[Collection entries]

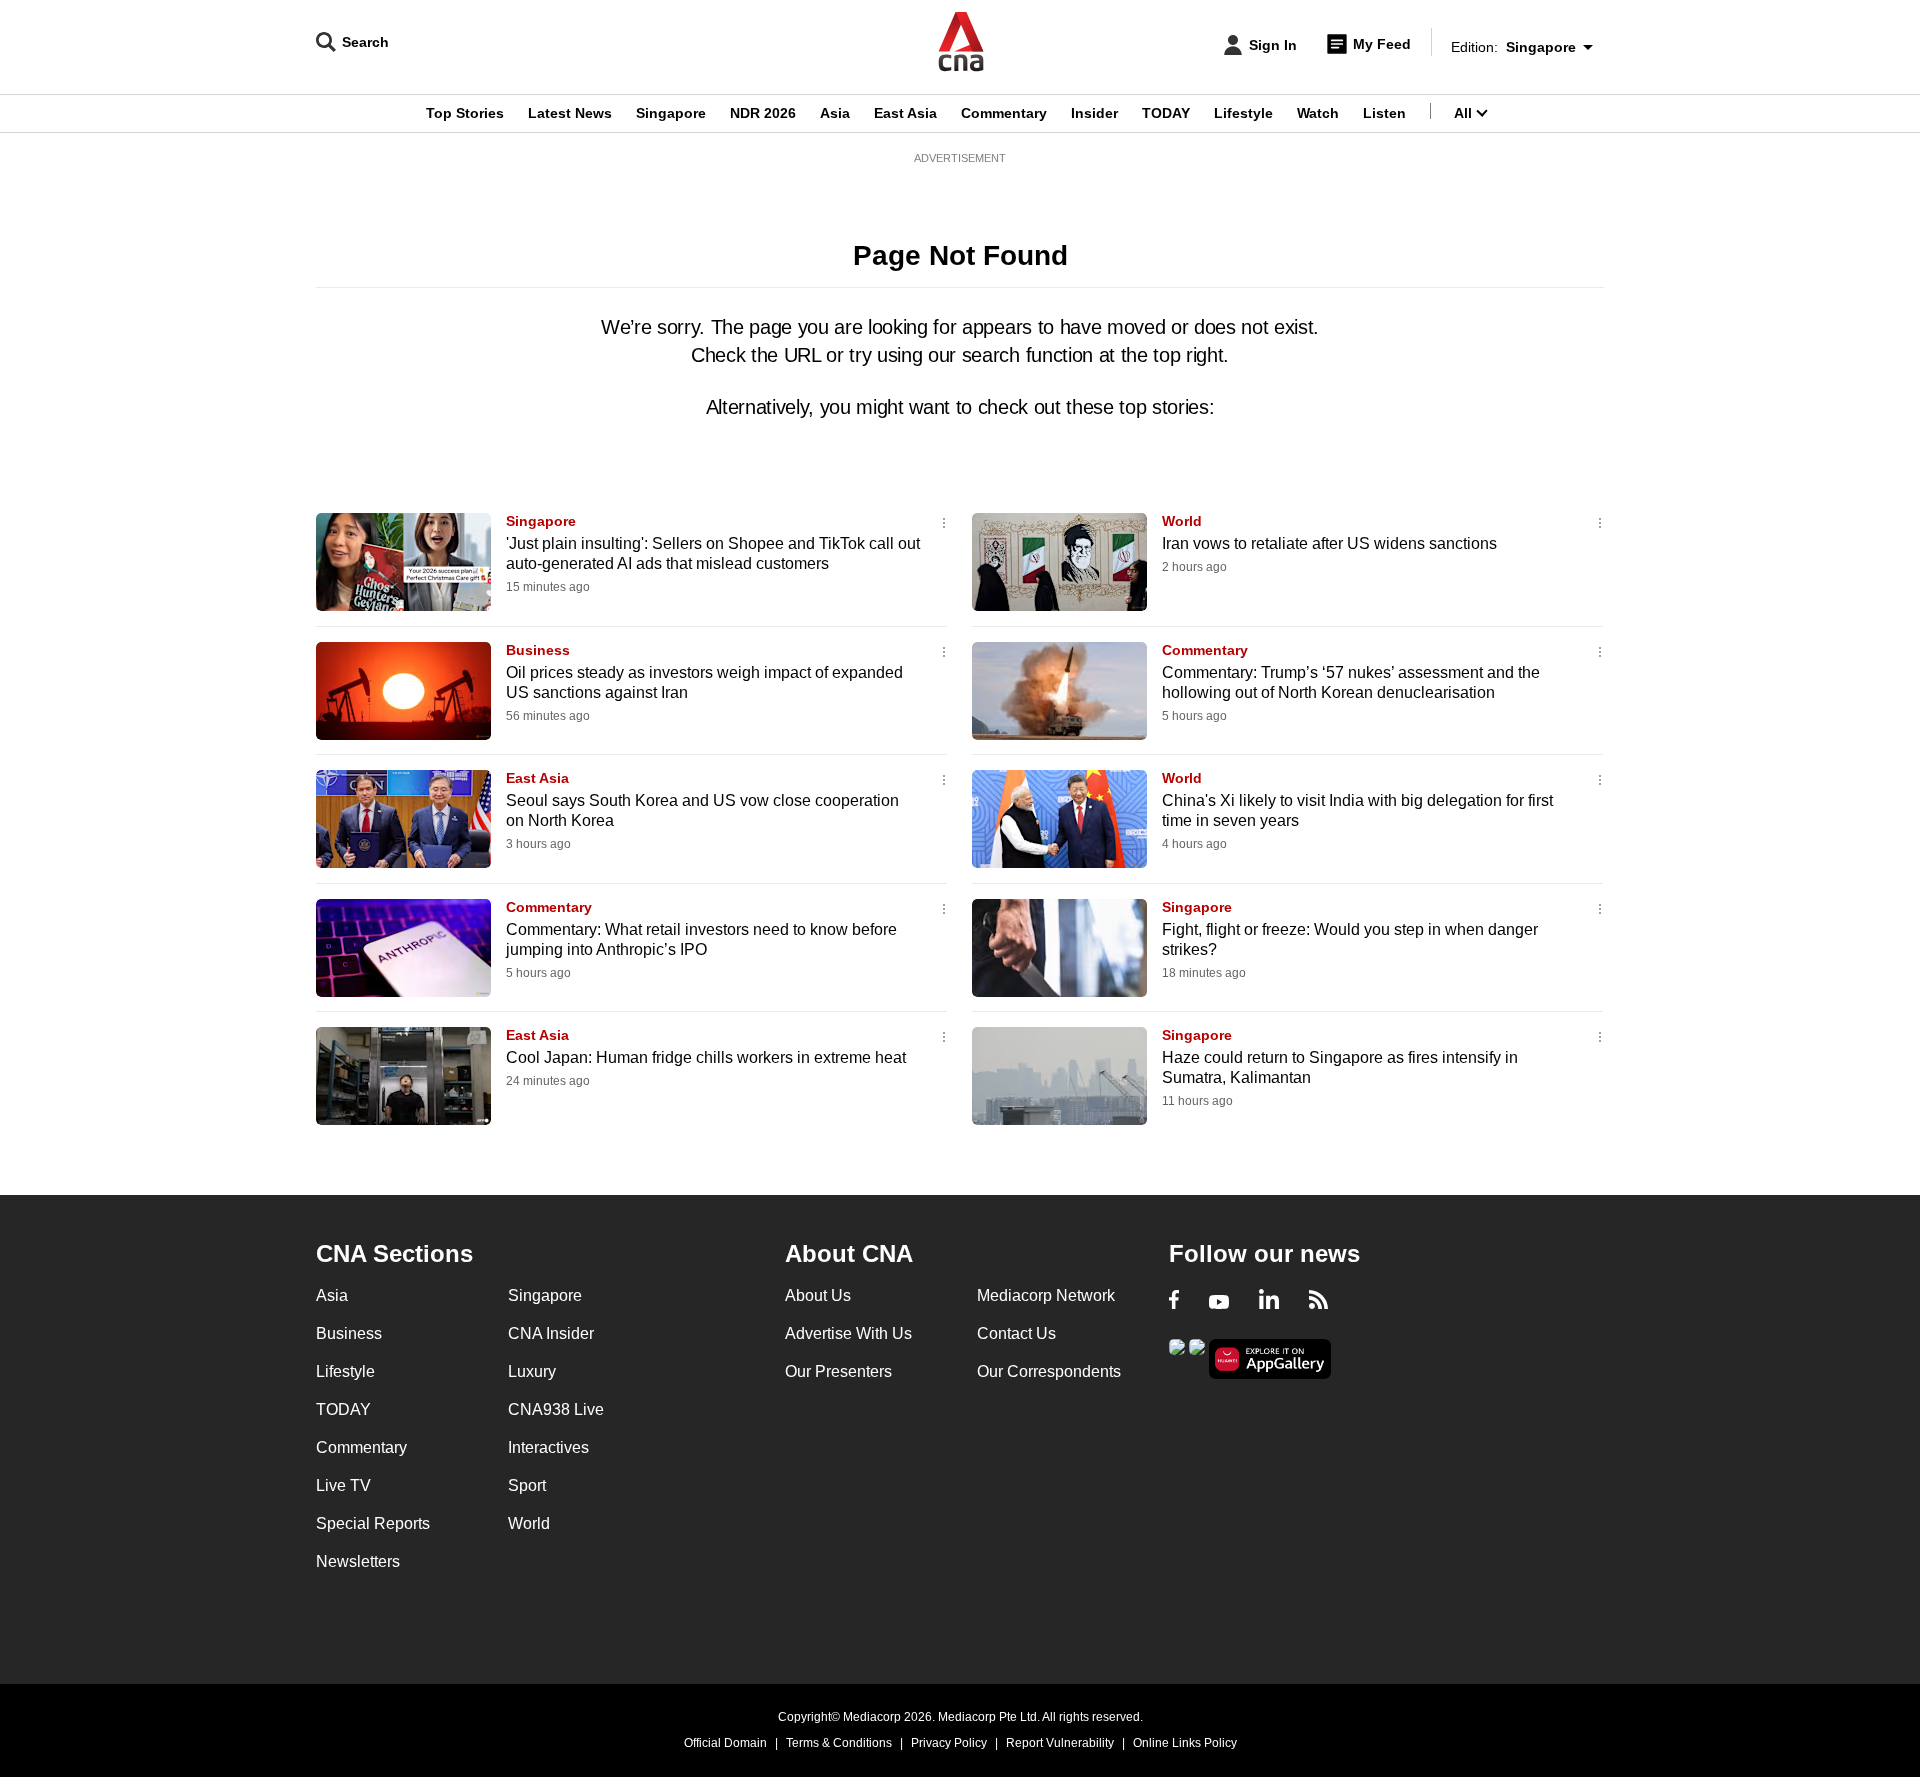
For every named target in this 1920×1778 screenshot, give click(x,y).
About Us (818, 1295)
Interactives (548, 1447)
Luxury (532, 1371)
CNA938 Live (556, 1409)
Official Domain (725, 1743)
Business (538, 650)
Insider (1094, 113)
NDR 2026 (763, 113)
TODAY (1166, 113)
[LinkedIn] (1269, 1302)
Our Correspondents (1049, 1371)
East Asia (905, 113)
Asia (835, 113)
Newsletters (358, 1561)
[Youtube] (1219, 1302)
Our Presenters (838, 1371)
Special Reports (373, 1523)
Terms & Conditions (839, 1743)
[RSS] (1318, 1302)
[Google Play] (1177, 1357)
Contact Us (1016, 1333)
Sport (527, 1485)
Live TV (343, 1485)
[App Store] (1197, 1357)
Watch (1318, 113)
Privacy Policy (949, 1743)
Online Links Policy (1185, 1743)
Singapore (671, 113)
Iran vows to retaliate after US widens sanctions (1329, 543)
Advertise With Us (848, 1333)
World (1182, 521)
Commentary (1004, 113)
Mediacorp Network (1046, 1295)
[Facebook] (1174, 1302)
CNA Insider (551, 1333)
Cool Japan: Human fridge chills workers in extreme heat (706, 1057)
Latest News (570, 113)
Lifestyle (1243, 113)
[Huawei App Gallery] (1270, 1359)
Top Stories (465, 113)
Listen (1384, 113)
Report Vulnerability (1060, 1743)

...

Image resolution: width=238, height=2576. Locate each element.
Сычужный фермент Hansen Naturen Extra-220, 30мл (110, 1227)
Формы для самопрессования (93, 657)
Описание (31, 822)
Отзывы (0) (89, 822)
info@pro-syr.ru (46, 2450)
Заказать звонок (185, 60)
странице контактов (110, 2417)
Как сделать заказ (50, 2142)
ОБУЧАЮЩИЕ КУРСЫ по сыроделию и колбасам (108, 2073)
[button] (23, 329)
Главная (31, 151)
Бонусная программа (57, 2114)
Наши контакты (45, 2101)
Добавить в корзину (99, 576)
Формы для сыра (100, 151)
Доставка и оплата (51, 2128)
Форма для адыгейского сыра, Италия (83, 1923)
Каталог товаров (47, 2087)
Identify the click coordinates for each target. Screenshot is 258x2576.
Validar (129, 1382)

_WORK INSTRUCTIONS_.
Search the entries above for the string "сыра". Copy each line in which it appears.

_WRITTEN ANSWER_.
Формы для сыра (100, 151)
Форма для адыгейского сыра, Италия (83, 1923)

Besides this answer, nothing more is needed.